• [Work task]: Copy out the data word for word. The images are not part of the copy.

• [Records for this task]:
=-=-=-=-=
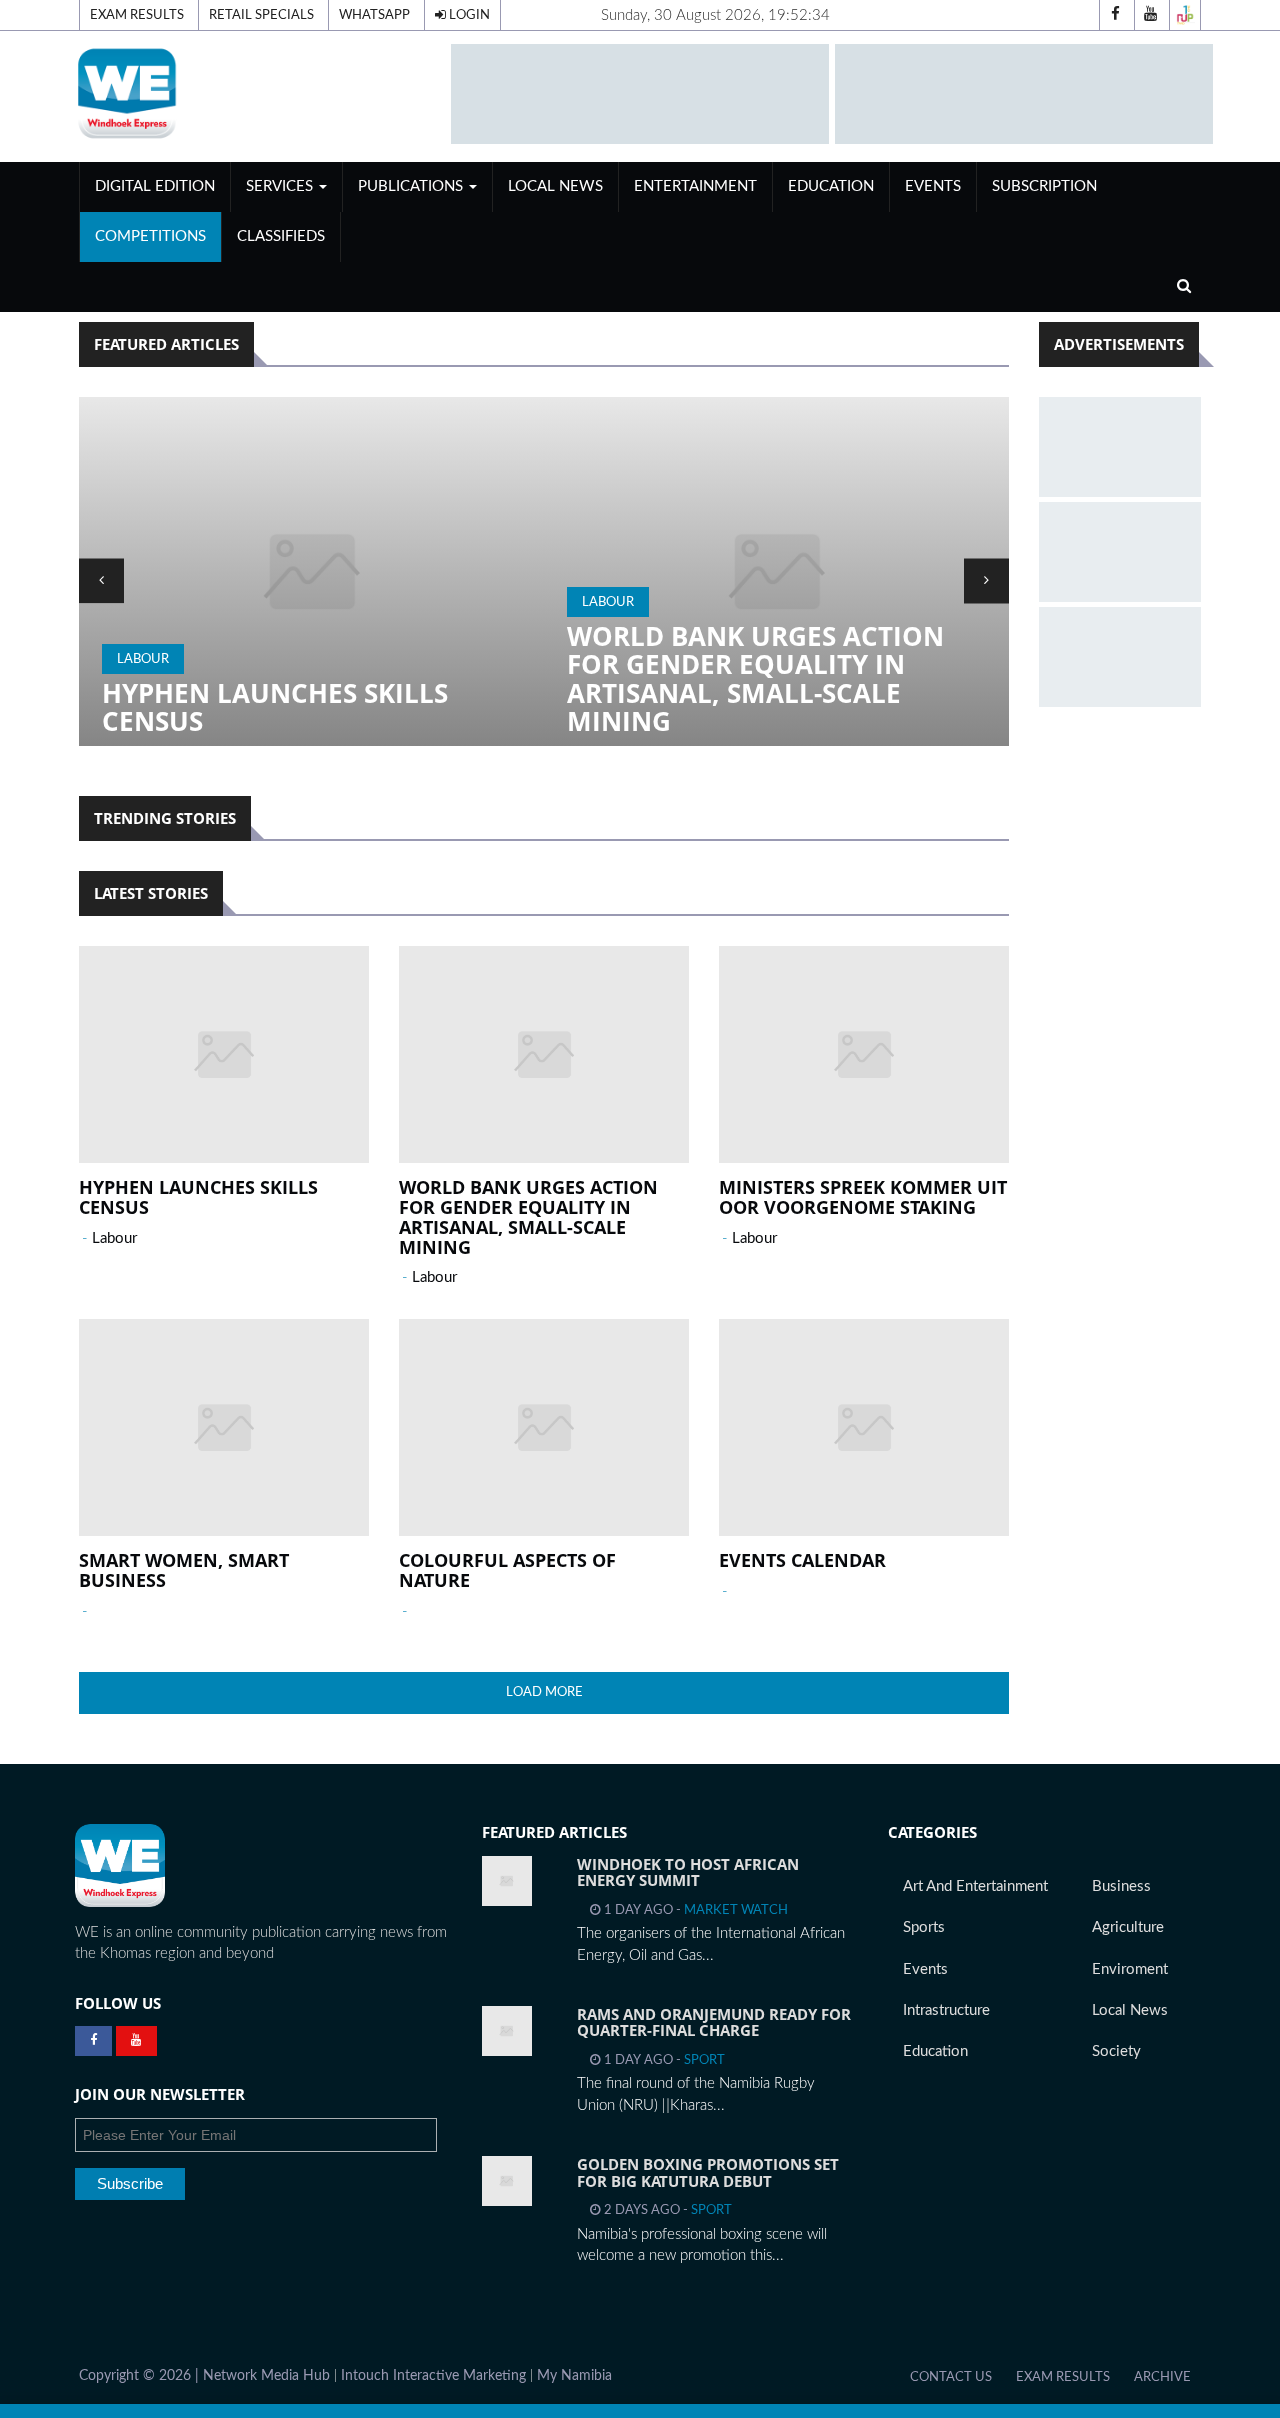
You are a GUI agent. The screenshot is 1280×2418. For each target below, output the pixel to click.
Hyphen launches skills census (198, 1197)
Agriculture (1128, 1927)
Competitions (150, 236)
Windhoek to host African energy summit (688, 1872)
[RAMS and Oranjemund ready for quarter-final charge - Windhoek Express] (507, 2031)
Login (468, 15)
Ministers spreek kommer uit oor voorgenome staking (776, 707)
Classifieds (281, 236)
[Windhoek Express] (120, 1865)
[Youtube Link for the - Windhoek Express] (136, 2041)
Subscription (1044, 186)
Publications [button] (412, 186)
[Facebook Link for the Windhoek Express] (93, 2041)
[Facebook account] (1115, 15)
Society (1116, 2051)
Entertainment (695, 186)
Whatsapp (374, 15)
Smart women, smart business (184, 1570)
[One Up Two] (1185, 15)
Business (1121, 1886)
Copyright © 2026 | (141, 2376)
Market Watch (736, 1910)
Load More (544, 1692)
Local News (555, 186)
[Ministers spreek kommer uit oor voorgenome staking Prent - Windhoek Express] (776, 571)
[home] (256, 92)
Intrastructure (946, 2010)
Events (933, 186)
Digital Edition (155, 186)
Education (831, 186)
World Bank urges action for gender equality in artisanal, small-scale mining (290, 679)
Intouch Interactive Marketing (433, 2376)
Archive (1162, 2377)
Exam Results (137, 15)
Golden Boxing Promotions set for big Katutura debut (708, 2172)
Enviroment (1130, 1969)
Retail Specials (261, 15)
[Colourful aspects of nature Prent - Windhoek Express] (544, 1427)
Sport (704, 2060)
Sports (924, 1927)
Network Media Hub (266, 2376)
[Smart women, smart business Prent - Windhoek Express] (224, 1427)
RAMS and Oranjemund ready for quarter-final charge (714, 2022)
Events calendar (802, 1560)
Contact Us (951, 2377)
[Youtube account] (1150, 15)
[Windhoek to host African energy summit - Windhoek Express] (507, 1881)
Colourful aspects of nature (507, 1570)
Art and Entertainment (975, 1886)
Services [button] (281, 186)
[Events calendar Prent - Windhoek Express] (864, 1427)
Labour (143, 602)
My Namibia (574, 2376)
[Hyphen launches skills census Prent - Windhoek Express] (224, 1054)
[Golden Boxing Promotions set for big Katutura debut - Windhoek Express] (507, 2181)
=-=-=-=-=
• [Answer section]:
You are a GUI agent. The screenshot is 1280×2418. For each target below, output the pixel to click.
Hyphen launches skills census (198, 1197)
Agriculture (1128, 1927)
Competitions (150, 236)
Windhoek to host African energy summit (688, 1872)
[RAMS and Oranjemund ready for quarter-final charge - Windhoek Express] (507, 2031)
Login (468, 15)
Ministers spreek kommer uit oor voorgenome staking (776, 707)
Classifieds (281, 236)
[Windhoek Express] (120, 1865)
[Youtube Link for the - Windhoek Express] (136, 2041)
Subscription (1044, 186)
Publications [button] (412, 186)
[Facebook Link for the Windhoek Express] (93, 2041)
[Facebook account] (1115, 15)
Society (1116, 2051)
Entertainment (695, 186)
Whatsapp (374, 15)
Smart women, smart business (184, 1570)
[One Up Two] (1185, 15)
Business (1121, 1886)
Copyright © 2026 | (141, 2376)
Market Watch (736, 1910)
Load More (544, 1692)
Local News (555, 186)
[Ministers spreek kommer uit oor voorgenome staking Prent - Windhoek Express] (776, 571)
[home] (256, 92)
Intrastructure (946, 2010)
Events (933, 186)
Digital Edition (155, 186)
Education (831, 186)
World Bank urges action for gender equality in artisanal, small-scale mining (290, 679)
Intouch Interactive Marketing (433, 2376)
Archive (1162, 2377)
Exam Results (137, 15)
Golden Boxing Promotions set for big Katutura debut (708, 2172)
Enviroment (1130, 1969)
Retail Specials (261, 15)
[Colourful aspects of nature Prent - Windhoek Express] (544, 1427)
Sport (704, 2060)
Sports (924, 1927)
Network Media Hub (266, 2376)
[Smart women, smart business Prent - Windhoek Express] (224, 1427)
RAMS and Oranjemund ready for quarter-final charge (714, 2022)
Events calendar (802, 1560)
Contact Us (951, 2377)
[Youtube account] (1150, 15)
[Windhoek to host African energy summit - Windhoek Express] (507, 1881)
Colourful aspects of nature (507, 1570)
Art and Entertainment (975, 1886)
Services [button] (281, 186)
[Events calendar Prent - Windhoek Express] (864, 1427)
Labour (143, 602)
My Namibia (574, 2376)
[Hyphen launches skills census Prent - Windhoek Express] (224, 1054)
[Golden Boxing Promotions set for big Katutura debut - Windhoek Express] (507, 2181)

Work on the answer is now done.